*Text passage*:
-- start --

GRANT ED

Active Member
I remember reading on someones site that they used aftermarket aluminium gear legs on their RV saving 17 pounds. I have searched and searched but cannot find anywhere that sells such a product. Does anyone know of any that are availiable?
P.S for an RV-7.
 
Grant,

The aluminum gear legs folks have been talking about are for RV-8's, and are from Grove Aircraft http://www.groveaircraft.com/. They don't show any for RV-7's.
Question: with the gear layout of the 7 (swept back from engine mount), wouldn't using aluminum legs create more problems than the few pounds of weight saved? I'm thinking more flex and tire shimmy than the steel legs, less resilience to hard landings, etc. No flame intended, just wondering what the perceived benefit would be going to aluminum.
 
The only benefit with aluminium is weigh saving. Unlike steel aluminium has a finite fatigue life so careful attention must be paid to the design to prevent cracking. The swept back legs on the 7 would be harder to design than the 8 but I was just wondering if anyone had done it sucessfully.

-- end --

*Complete the following*:
1: Answer these questions using the forum thread on aluminum landing gear legs:
(a) How much weight did the site mentioned in the first post say the aftermarket legs saved?
(b) Which company supplies the aluminum gear legs, and for which RV model?
(c) In the last post, what property of aluminum calls for careful design to prevent cracking?
2: Translate this sentence from the forum thread on aluminum landing gear legs into Spanish: "Unlike steel aluminium has a finite fatigue life so careful attention must be paid to the design to prevent cracking."
3: Write the next post in the forum thread on aluminum landing gear legs for the RV-7.

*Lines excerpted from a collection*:
-- start --

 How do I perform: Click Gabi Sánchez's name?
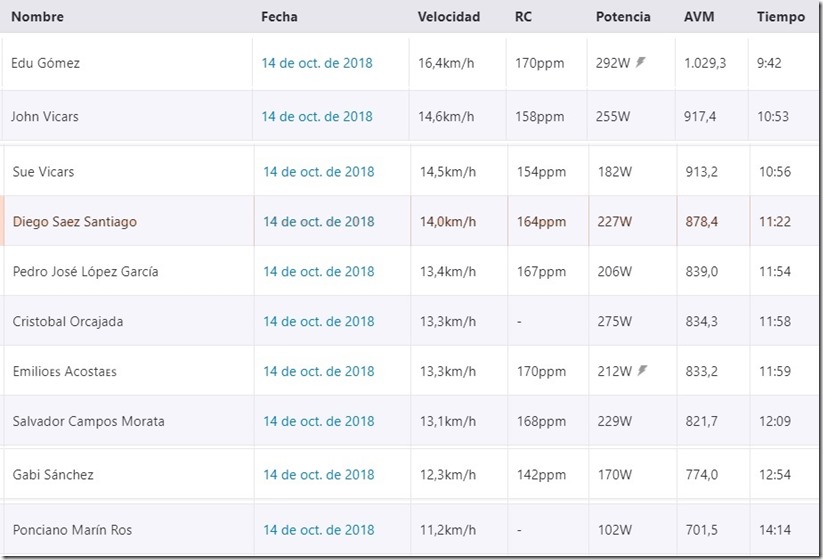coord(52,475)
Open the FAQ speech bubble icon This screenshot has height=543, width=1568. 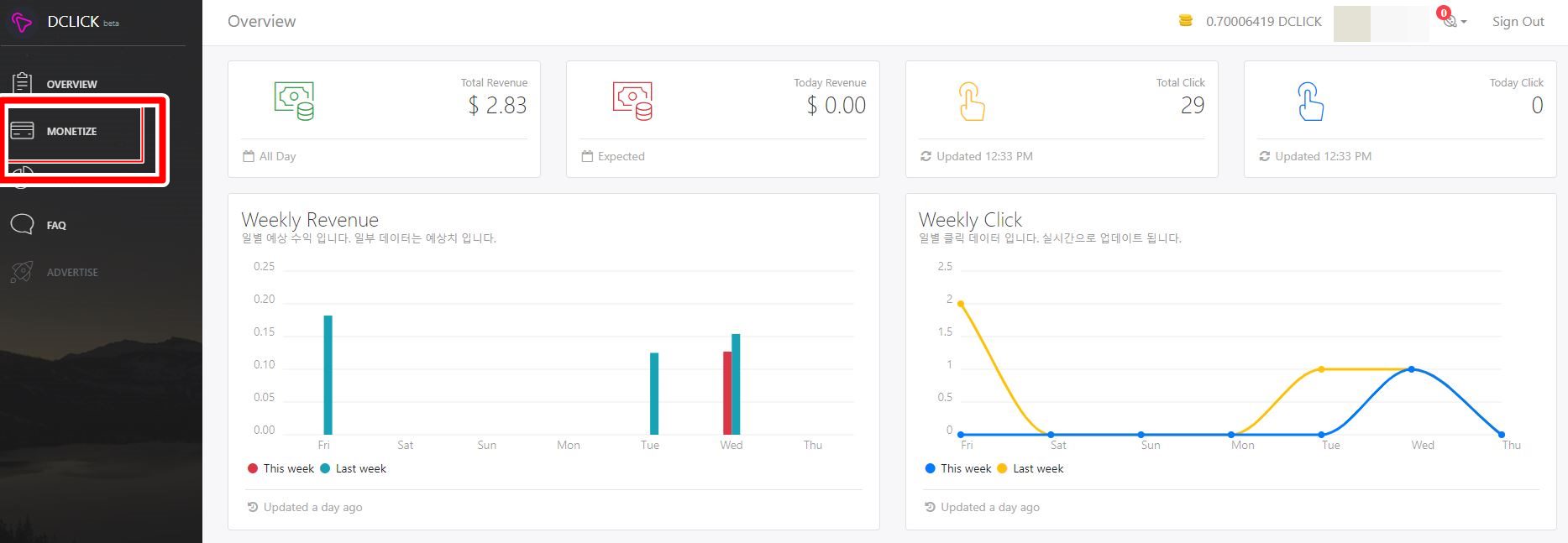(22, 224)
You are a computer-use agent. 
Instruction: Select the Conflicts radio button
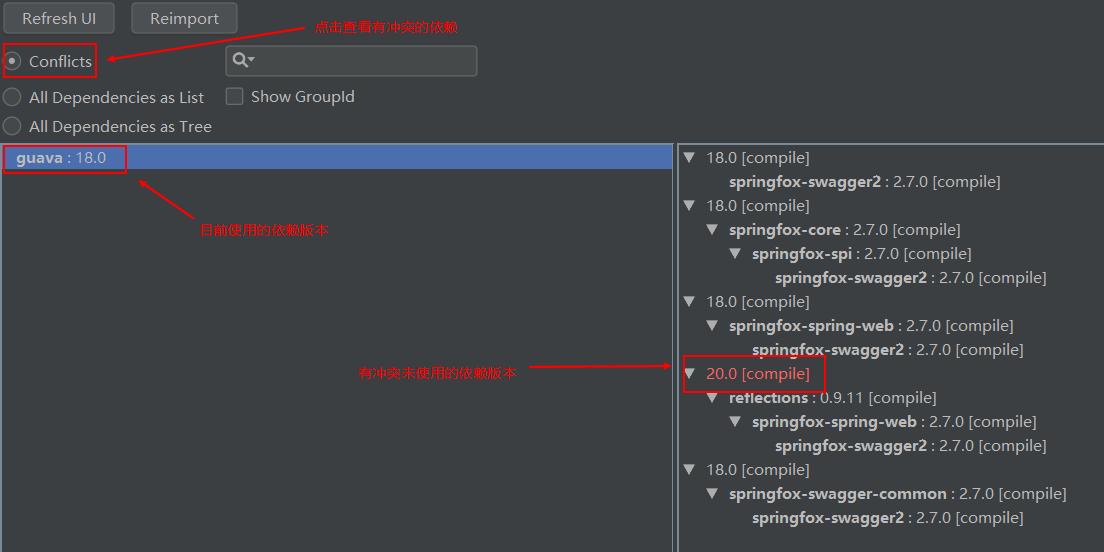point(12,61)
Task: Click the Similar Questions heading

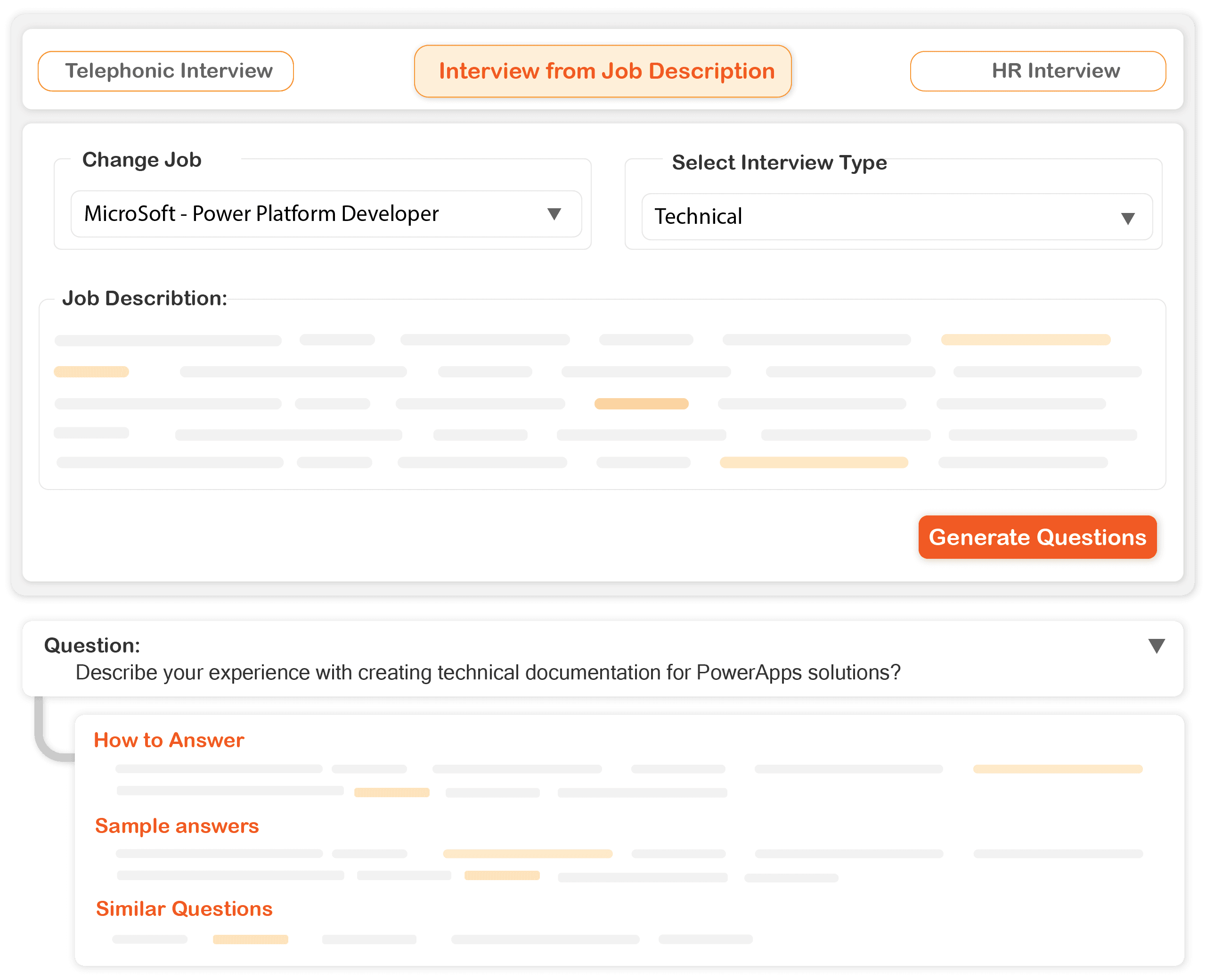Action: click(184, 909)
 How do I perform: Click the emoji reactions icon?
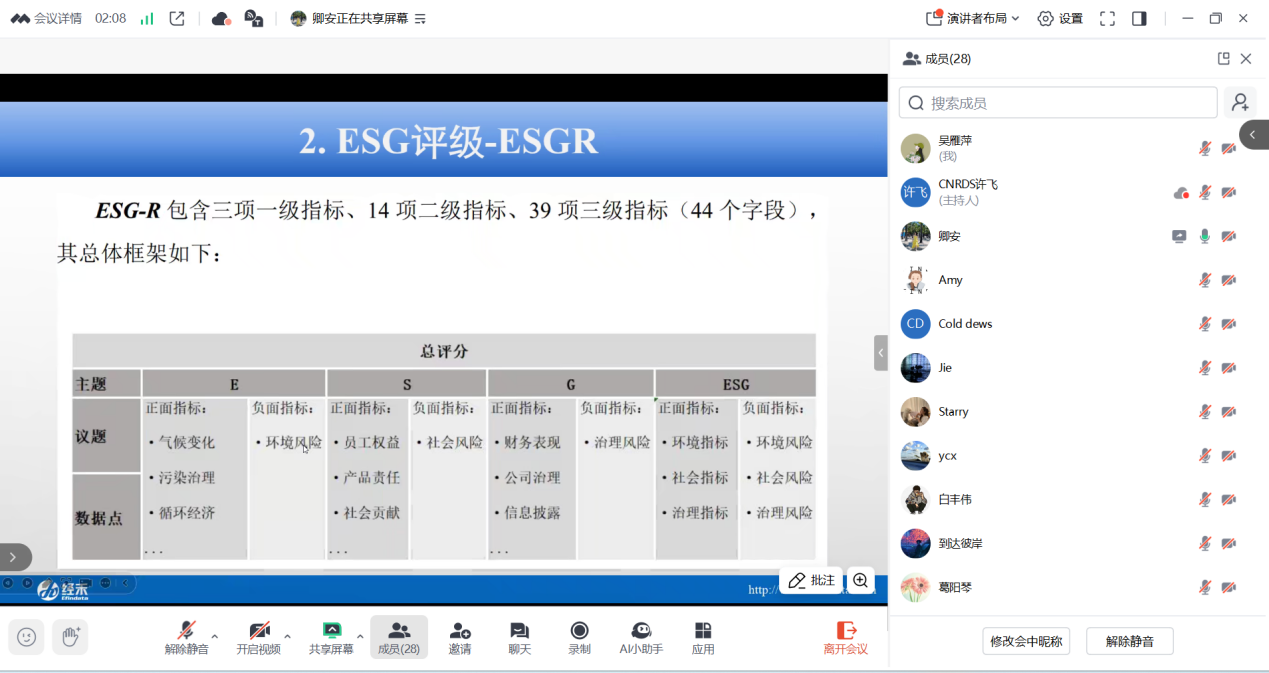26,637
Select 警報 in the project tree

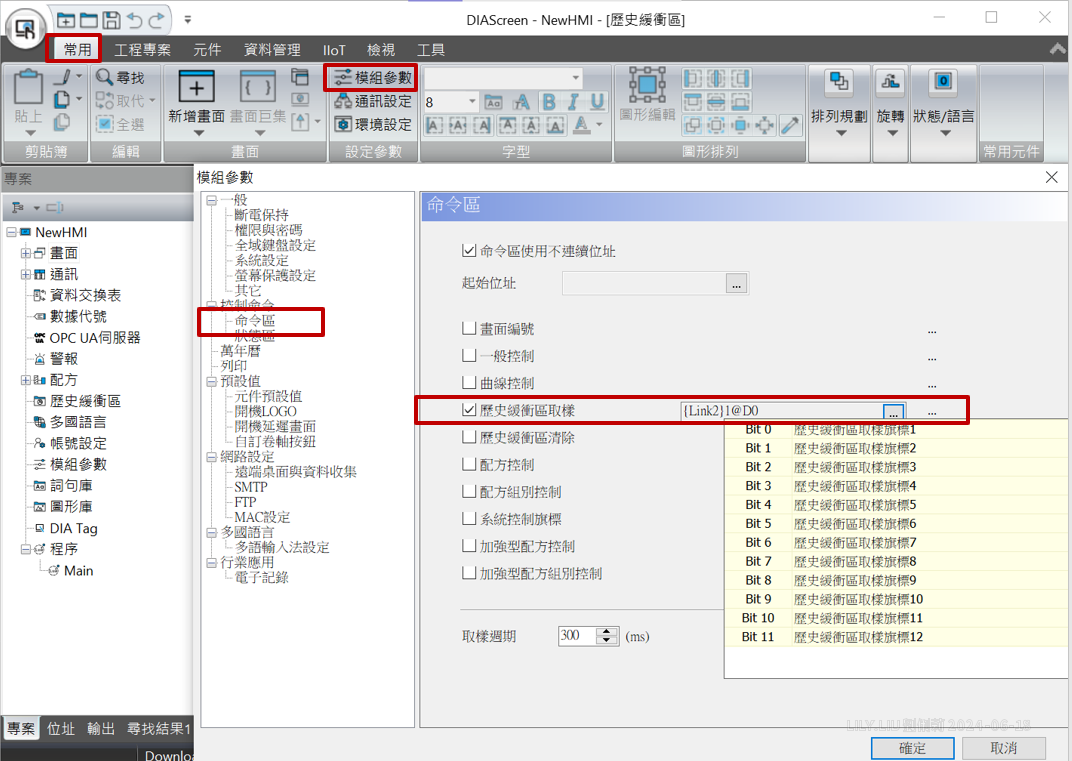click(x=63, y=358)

-- end --

*Written answers*:
1:
(a) 17 pounds.
(b) Grove Aircraft, for the RV-8.
(c) Unlike steel, aluminum has a finite fatigue life.

2: A diferencia del acero, el aluminio tiene una vida a la fatiga finita, por lo que se debe prestar una atención cuidadosa al diseño para evitar grietas.

3:
 
Titanium

You could make the RV-4, RV-6, RV-7 gear legs out of Titanium, but they would be expensive. I believe the Harmon Rockets / F-1 use titanium gear legs and are like the RV tube-N-socket gear. You would save weight, have higher strength, stiffness could be less (larger deflections, some steels are stiffer) and weight about 40% less by volume. I am all for saving weight and any RV can be built light with steel gear legs. Not sure how many pounds you would save, 5 lbs, 10 lbs? Not sure it would be worth it. Many RV's come in way over what Van specs anyway, way over 10 lbs. Whlile other RV's come in at the low end of Vans weight spec. There are plenty of ways to keep 10lbs off and keep the weight down, but most builders tend to not watch the details that add up.

The weight difference between an O-320/O-360 is about 30lbs, the same as the difference between an O-360/IO-360(200hp). Wood or composite props are lighter than aluminum ones by 10-25lbs. Paint jobs can weigh 10lbs or they can weigh 30lbs. Did you prime every part inside and out. It all adds weight. The point is every one of the above items is a bigger saving than changing material of gear.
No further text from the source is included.